Dataset records
[Start of section]
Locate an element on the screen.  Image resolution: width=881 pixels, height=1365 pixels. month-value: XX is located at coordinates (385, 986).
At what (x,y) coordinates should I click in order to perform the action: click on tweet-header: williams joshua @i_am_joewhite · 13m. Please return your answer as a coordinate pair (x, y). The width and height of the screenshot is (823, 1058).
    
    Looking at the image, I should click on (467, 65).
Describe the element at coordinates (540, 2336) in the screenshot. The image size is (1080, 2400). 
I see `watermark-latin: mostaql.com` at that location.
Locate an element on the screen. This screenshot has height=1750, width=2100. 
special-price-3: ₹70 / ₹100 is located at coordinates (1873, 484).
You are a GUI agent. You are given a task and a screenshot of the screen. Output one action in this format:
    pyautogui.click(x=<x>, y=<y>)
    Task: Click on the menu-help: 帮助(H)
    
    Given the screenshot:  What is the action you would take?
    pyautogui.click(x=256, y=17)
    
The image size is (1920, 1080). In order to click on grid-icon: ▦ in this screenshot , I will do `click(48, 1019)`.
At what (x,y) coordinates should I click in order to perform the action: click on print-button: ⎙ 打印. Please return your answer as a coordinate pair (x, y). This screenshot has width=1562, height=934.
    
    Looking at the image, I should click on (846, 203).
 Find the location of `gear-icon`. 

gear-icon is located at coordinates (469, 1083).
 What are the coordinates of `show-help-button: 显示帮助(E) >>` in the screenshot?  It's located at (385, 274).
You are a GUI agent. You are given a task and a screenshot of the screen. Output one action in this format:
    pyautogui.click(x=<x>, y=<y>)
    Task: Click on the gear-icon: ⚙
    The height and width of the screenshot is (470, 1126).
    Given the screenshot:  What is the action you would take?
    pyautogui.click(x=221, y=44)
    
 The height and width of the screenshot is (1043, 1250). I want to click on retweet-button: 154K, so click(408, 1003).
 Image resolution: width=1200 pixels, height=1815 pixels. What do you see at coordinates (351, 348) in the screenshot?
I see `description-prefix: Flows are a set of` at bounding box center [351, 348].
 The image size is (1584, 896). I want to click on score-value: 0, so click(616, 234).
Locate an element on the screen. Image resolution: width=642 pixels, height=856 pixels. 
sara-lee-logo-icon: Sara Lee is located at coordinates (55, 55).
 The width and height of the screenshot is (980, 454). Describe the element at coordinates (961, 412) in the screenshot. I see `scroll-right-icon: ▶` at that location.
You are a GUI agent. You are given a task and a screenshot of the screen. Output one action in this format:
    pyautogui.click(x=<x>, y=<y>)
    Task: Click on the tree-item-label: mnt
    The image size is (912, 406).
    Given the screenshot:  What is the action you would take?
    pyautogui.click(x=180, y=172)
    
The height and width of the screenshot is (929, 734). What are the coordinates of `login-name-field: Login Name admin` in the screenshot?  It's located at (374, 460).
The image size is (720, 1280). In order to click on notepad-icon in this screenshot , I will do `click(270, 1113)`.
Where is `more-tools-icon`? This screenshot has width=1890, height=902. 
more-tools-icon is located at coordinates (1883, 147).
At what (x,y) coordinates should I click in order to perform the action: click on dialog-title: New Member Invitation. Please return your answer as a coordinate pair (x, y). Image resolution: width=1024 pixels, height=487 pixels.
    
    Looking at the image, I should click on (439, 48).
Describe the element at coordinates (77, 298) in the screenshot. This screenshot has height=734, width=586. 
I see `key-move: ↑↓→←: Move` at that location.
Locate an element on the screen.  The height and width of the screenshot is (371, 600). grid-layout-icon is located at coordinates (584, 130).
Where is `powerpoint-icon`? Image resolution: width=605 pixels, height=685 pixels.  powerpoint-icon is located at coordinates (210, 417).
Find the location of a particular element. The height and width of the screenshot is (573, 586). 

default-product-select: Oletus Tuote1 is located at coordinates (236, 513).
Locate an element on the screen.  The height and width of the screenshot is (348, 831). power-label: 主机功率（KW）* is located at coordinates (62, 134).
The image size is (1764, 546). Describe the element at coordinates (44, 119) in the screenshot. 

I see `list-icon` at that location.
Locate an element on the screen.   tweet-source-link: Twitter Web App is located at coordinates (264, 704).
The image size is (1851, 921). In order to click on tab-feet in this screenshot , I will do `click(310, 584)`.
[End of section]
WHAT THE TASK ASKS
Can you rewrite the lines starting with the line containing "Locate an element on the screen. This" and going through the line containing "gear-icon is located", renaming "screenshot" to "image" throughout and leaving everything else unchanged?

FINISHED EXERCISE
Locate an element on the screen. This image has height=1750, width=2100. 
special-price-3: ₹70 / ₹100 is located at coordinates (1873, 484).
You are a GUI agent. You are given a task and a image of the screen. Output one action in this format:
    pyautogui.click(x=<x>, y=<y>)
    Task: Click on the menu-help: 帮助(H)
    
    Given the image:  What is the action you would take?
    pyautogui.click(x=256, y=17)
    
The image size is (1920, 1080). In order to click on grid-icon: ▦ in this image , I will do `click(48, 1019)`.
At what (x,y) coordinates should I click in order to perform the action: click on print-button: ⎙ 打印. Please return your answer as a coordinate pair (x, y). This image has width=1562, height=934.
    
    Looking at the image, I should click on (846, 203).
 Find the location of `gear-icon`. 

gear-icon is located at coordinates (469, 1083).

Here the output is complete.